CHALLENGE
Rewrite everything from the line containing "You are a GUI" down to the end of the records, both ends included, with the requests kept as they are, and scale every number in the answers, such as the coordinates, by 2.1, rounding to whole numbers with halves going up. Leave the pictures out of your answer.

--- Start DATA PROVIDED ---

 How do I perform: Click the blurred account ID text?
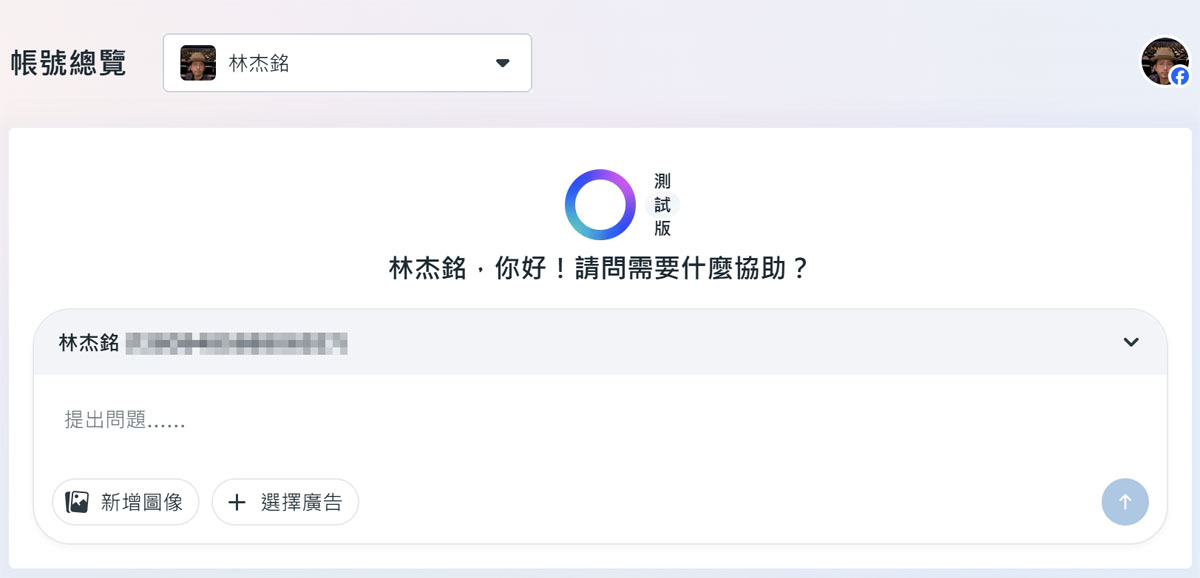[x=237, y=343]
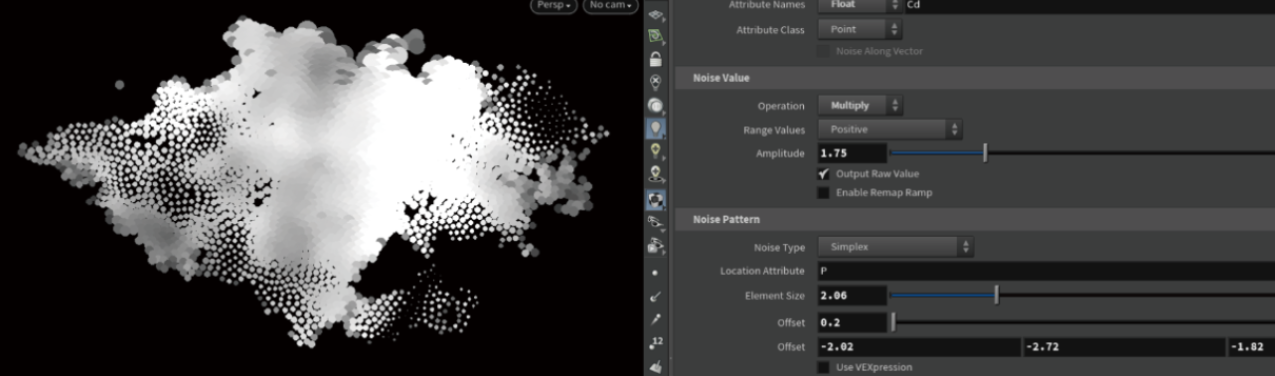Toggle the headlight bulb icon
The image size is (1275, 376).
click(656, 129)
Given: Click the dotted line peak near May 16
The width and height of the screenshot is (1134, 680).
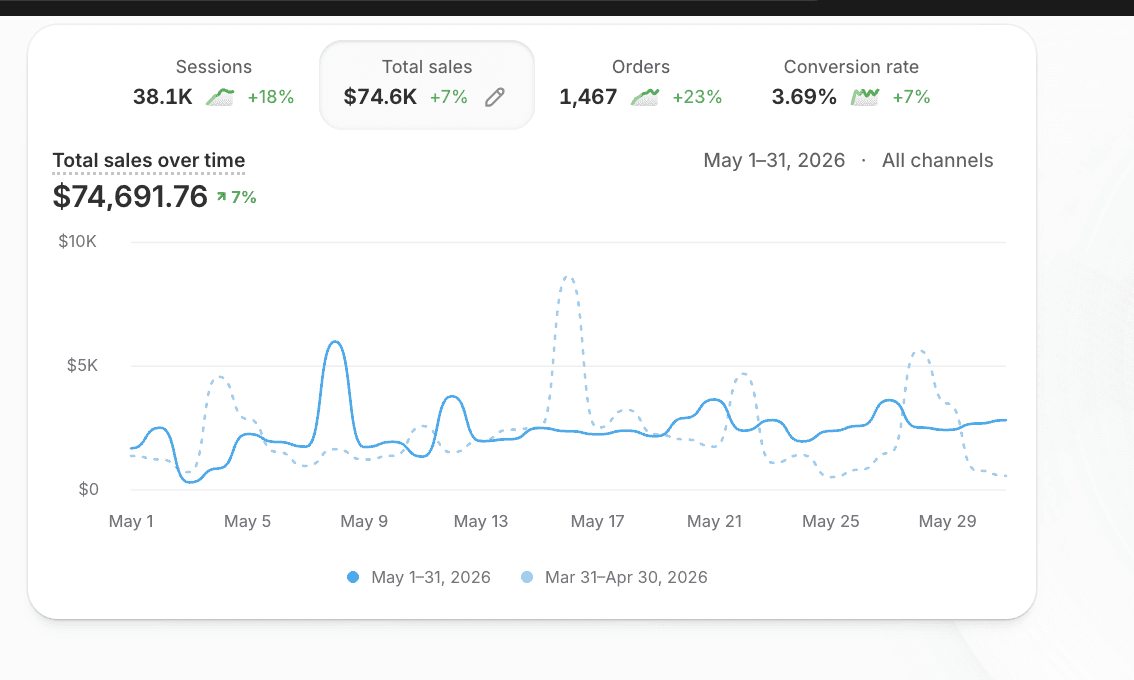Looking at the screenshot, I should tap(568, 277).
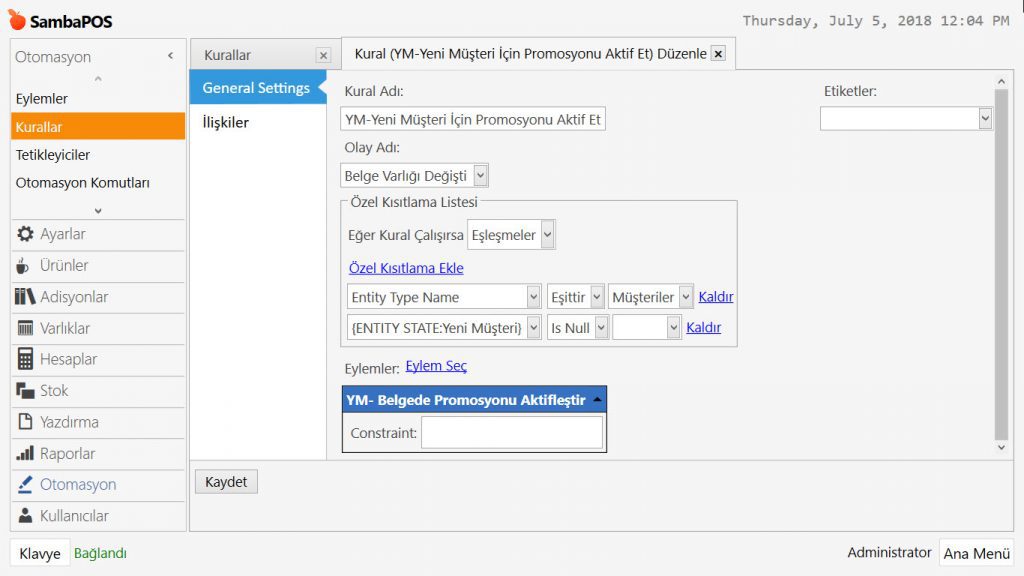Open the Stok inventory icon
The height and width of the screenshot is (576, 1024).
click(25, 391)
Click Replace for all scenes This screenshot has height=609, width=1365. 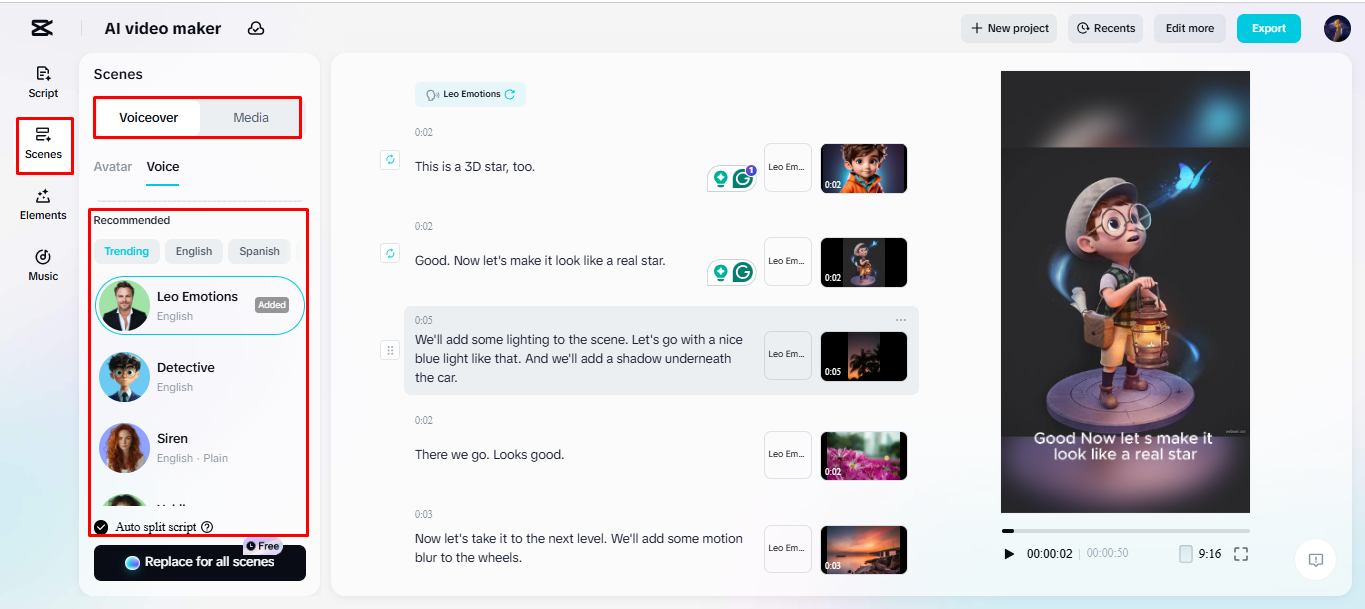click(x=199, y=563)
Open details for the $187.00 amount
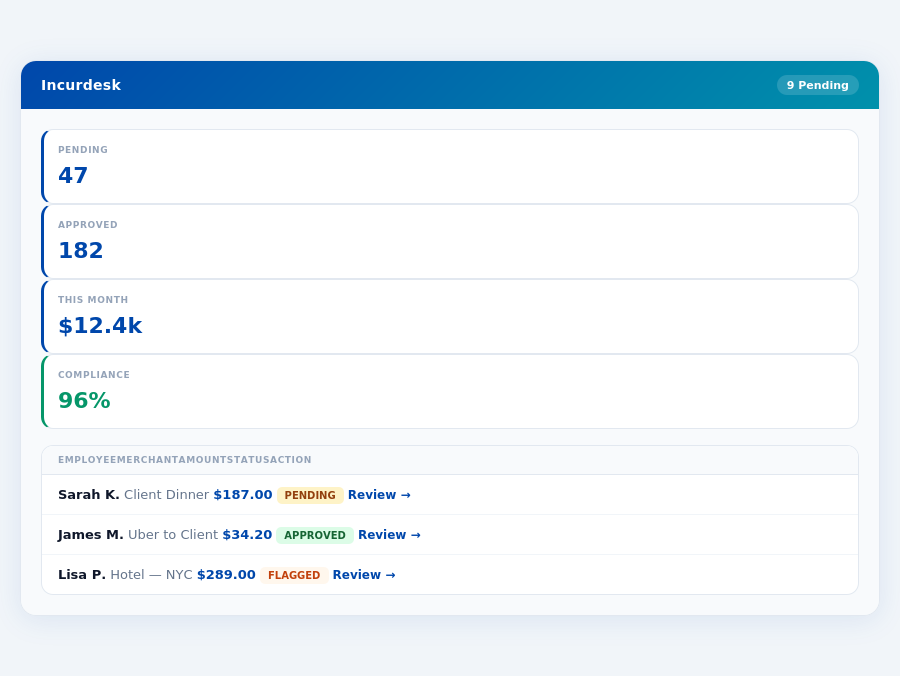 pyautogui.click(x=241, y=494)
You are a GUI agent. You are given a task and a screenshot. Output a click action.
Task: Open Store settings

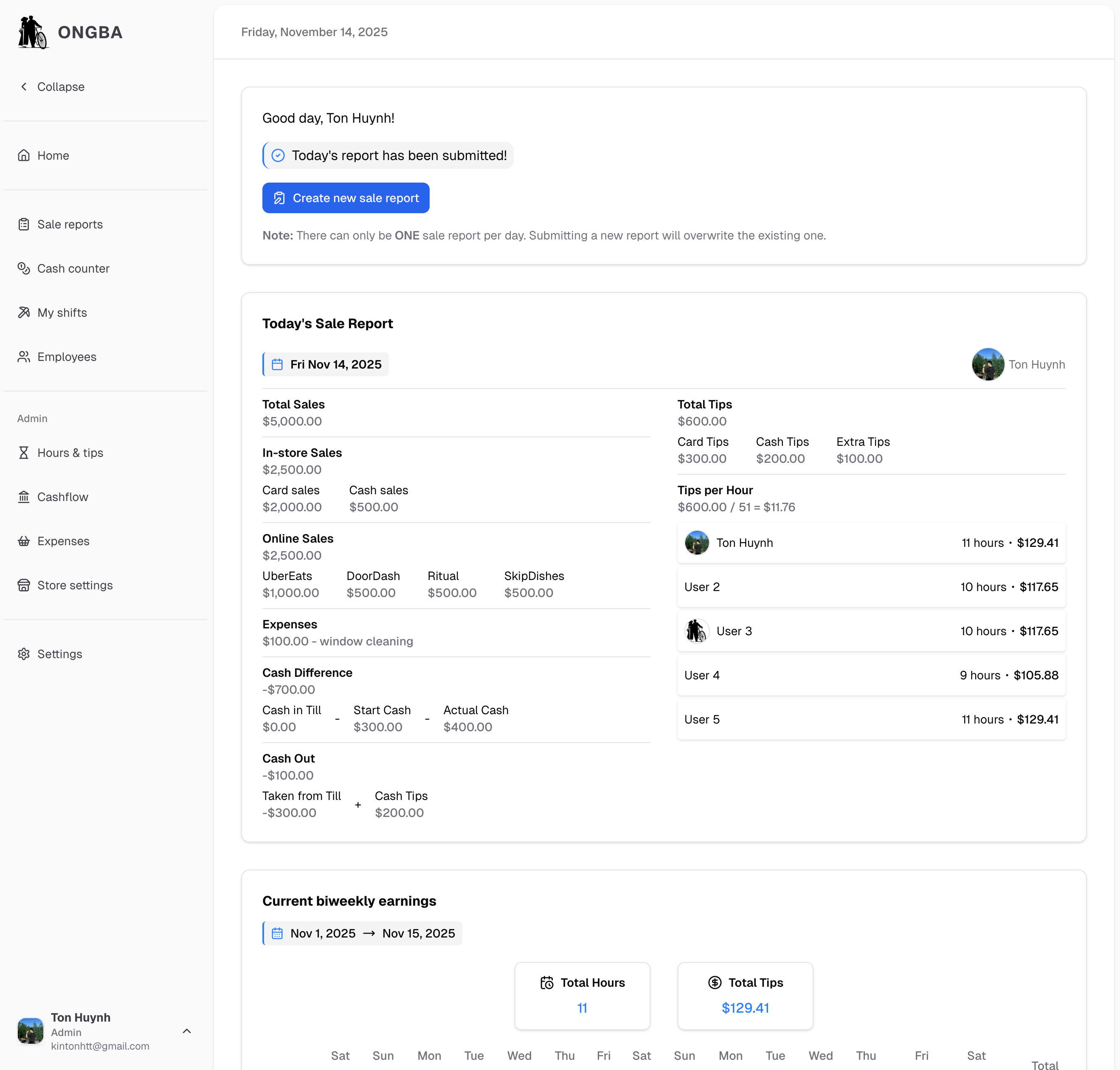tap(75, 585)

--- End DATA PROVIDED ---

RESPONSE TO THIS EXERCISE
You are a GUI agent. You are given a task and a screenshot. Output a click action.
Task: Open Store settings

tap(158, 1229)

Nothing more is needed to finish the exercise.